OM AH HUM
ON THE RANGE
Richard Denner Photography: Howard Rigley
|
Om ky yi yippi, can a beatnik be a cowboy? and how. "Cattlecountry, Love It Or Leave It!" 800 acres with a section under irrigation. 300 head of cows with calves rotating over four fields. Cheri and Theo and I pack our household and head for the prairie. We are accomodated in a two-story Tudor style stucco house with a view of Mount Rainier's sunrise side. The boss just bought 10 head of Hereford cows with a duke's mix of calves. The squeeze shute is disfunctional, so we rope and wrestle the calves for branding. Diamond Hanging J Floating I. I pick out a green-broke part quarterhorse, part thoroughbred mare, who twists like a snake in hot water. She picks up cow savy pronto. The land is irrigated from canals built during the 1930's Land Reclaimation Project. Water flows out of Lake Keechelus in the Cascades Mountains near Snoqualamie Pass. The head ditch circles the Kittitas Valley and supplies small, single family ranches. A hundred head of cows, a crop of timothy hay or silage corn, fancy horses, beet farms and vineyards. This is the old Ingersol Ranch at the far end of 4th Parallel Road in Badger Pocket.

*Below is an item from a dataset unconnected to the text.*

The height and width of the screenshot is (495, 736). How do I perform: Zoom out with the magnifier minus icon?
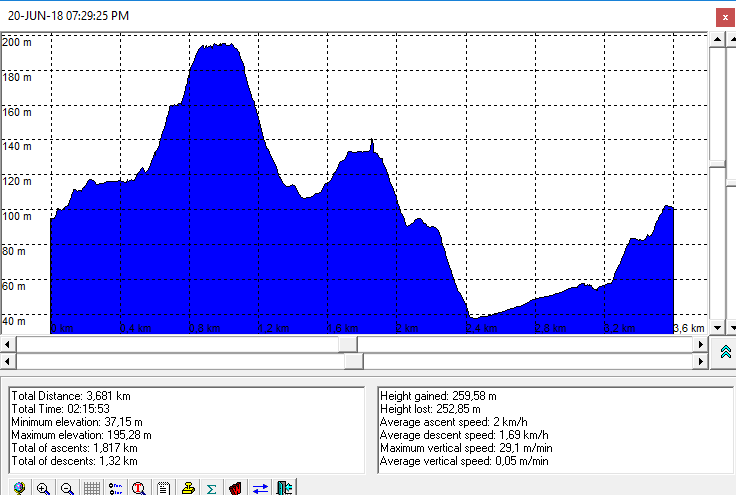[67, 488]
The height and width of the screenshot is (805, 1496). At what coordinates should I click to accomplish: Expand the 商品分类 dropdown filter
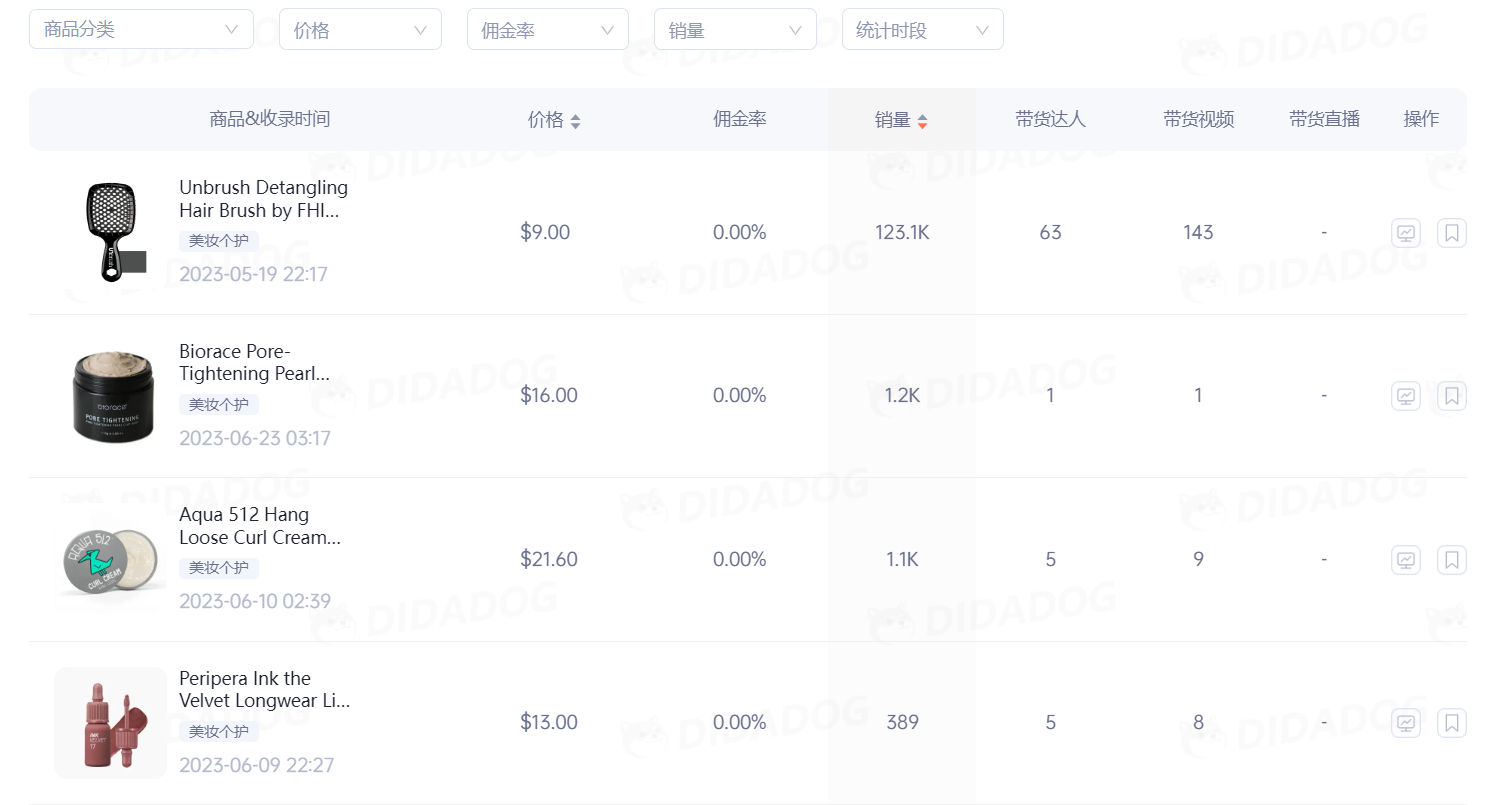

It is laid out with four forty-acre fenced fields under irrigation and 600 acres east of the ditch - rangeland, greasewood, rattlesnakes, coyotes, chuckers and badgers. Never hem in a badger. I remember, during the Watergate Era, Nixon said, "I know that you believe you understand what you think I said, but I'm not sure you realize that what you heard is not what I meant." This is as clear as it gets. Setting water here is a different matter. The water district allocates a certain amount to each ranch based on senority, need, and the supply in the reservoir. A ditch rider drives the road to check that the flow is set at the right mark. Woe to him who rustles a little water, he'll find a padlock on his watergate. So I push my water. I keep the cowpies out of the corrigation. I spread it out. Run it up hill if I can. Get the ground soaked without letting it run into the neighbor's field. There's an art to this. My neighbor, Glen, gives me pointers. We walk the pastures, and he points out difficult features in the lay of the land. There's always fine tuning can be done, but mainly it's a matter of covering the ground, getting the ground wet, and moving the water to the next parcel. And the cattle eat the grass, and by the time they are finished in one field, hopefully the next field is ready for them.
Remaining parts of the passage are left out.